Published 25 октября 2007,, 20:00

Modified 8 марта, 08:27

Updated 8 марта, 08:27

Парень из светловской «Гренады»

Парень из светловской «Гренады»

25 октября 2007, 20:00
Борис КОРНИЛОВ (1907, с. Покровское Нижегородской губернии – 1938, в заключении)

В 1952 году после первой книжки стихов меня приняли в Союз писателей и, несмотря на отсутствие аттестата зрелости, в Литинститут. На лестничной площадке второго этажа стоял детинушка в пиджаке с ватными плечами фасона «а ну, брат, полегче», в баскетбольных кедах и вообще похожий больше на баскетболиста, чем на поэта, с ироничными выпуклыми глазами, с темно-коричневыми родинками, щедро рассыпанными по лицу, и с ярко-земляничными губами, вывороченными чуть по-африкански.
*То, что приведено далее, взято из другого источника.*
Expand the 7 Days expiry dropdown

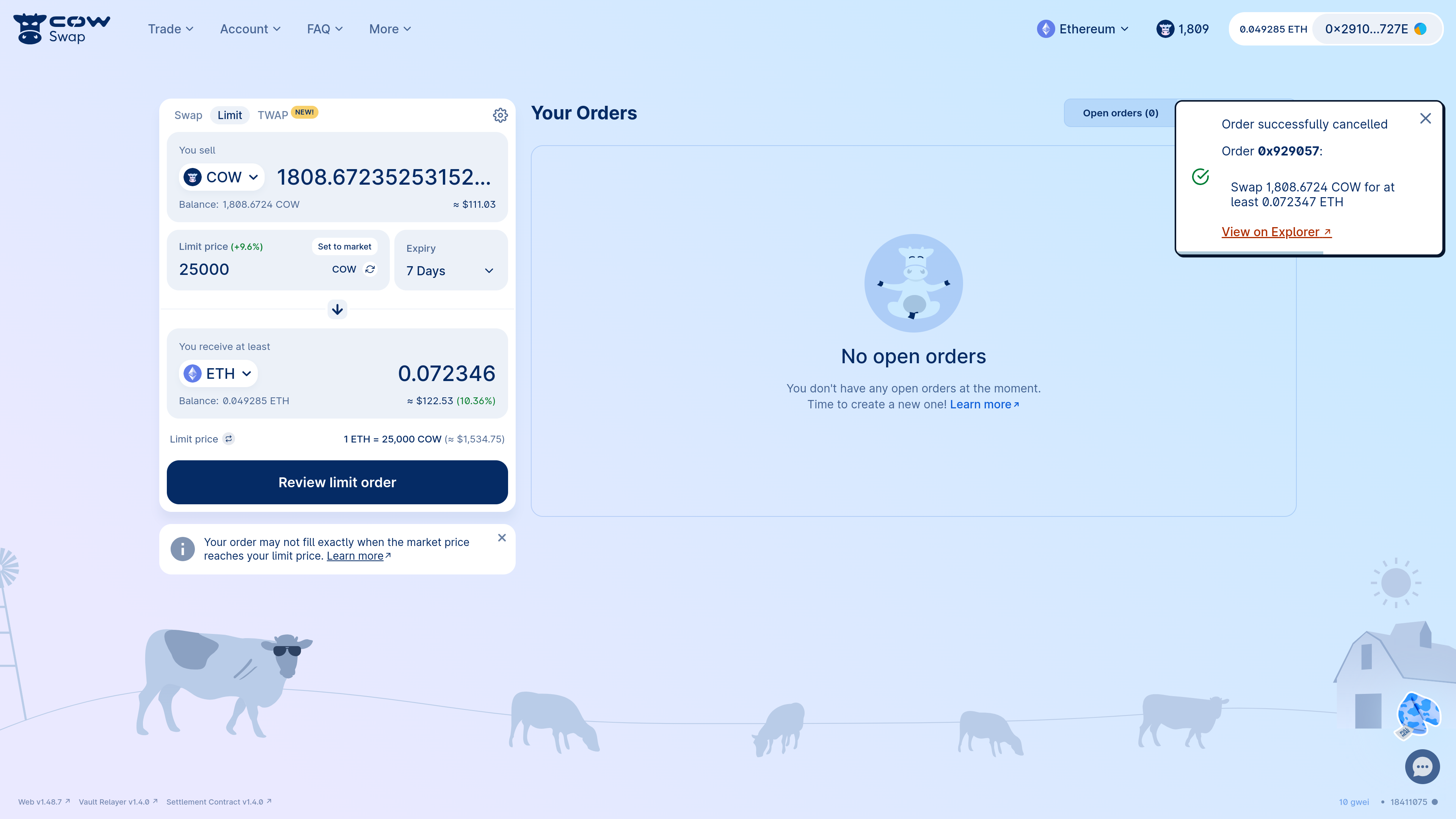(x=450, y=271)
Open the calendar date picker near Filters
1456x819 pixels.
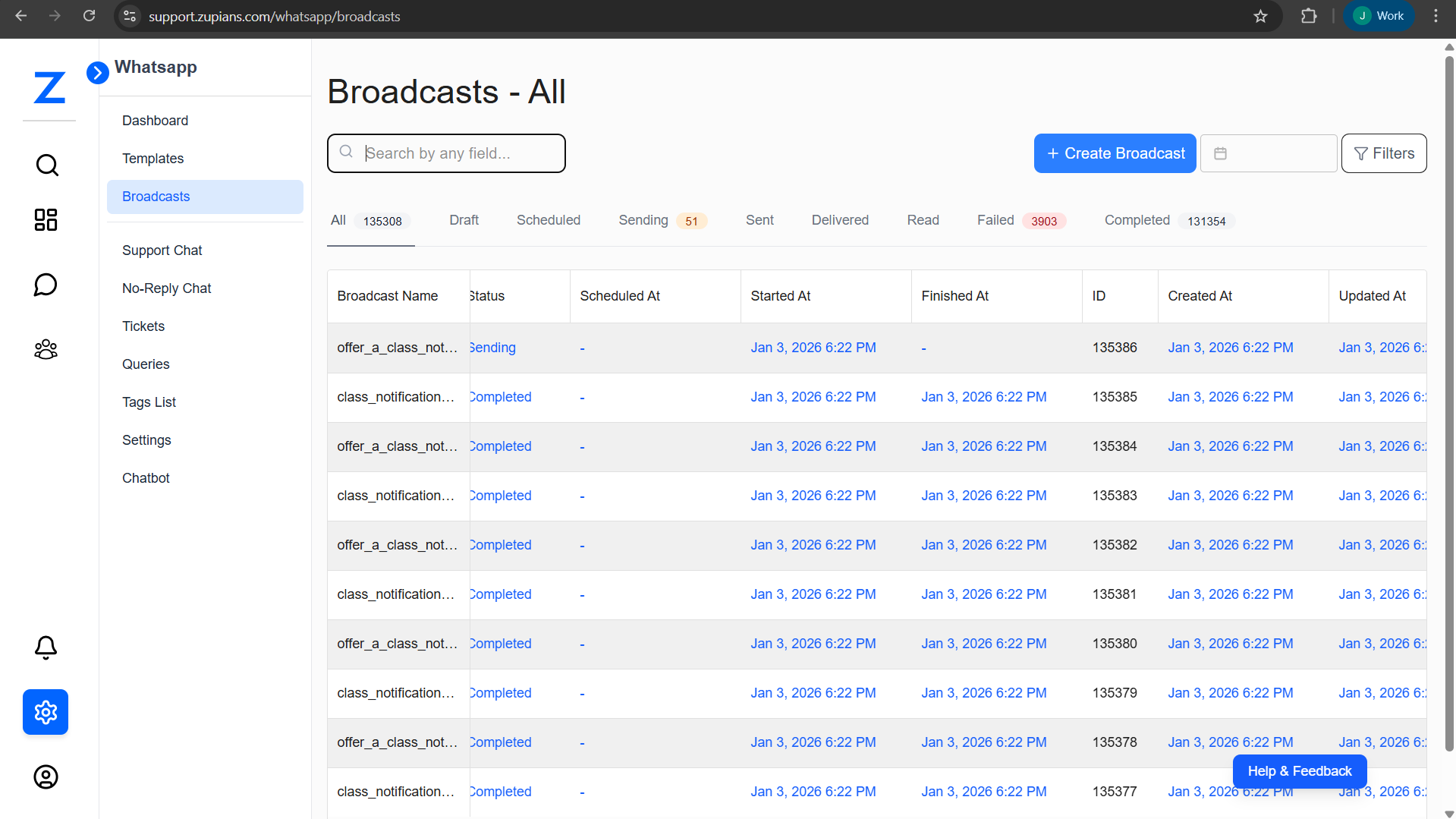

– Новенький? – спросил он меня. – Ну-ка проверим тебя на «вшивость».

И начал читать, слегка заикаясь:

…от Махач-Калы

до Баку…

Я не дал строкам зависнуть и немедля подхватил:

…луны плавают на боку.

Насмешливость в его глазах исчезла. Он протянул ручищу:

– Роба… Из Петрозаводска… Ну, для новичка ты в полном поря…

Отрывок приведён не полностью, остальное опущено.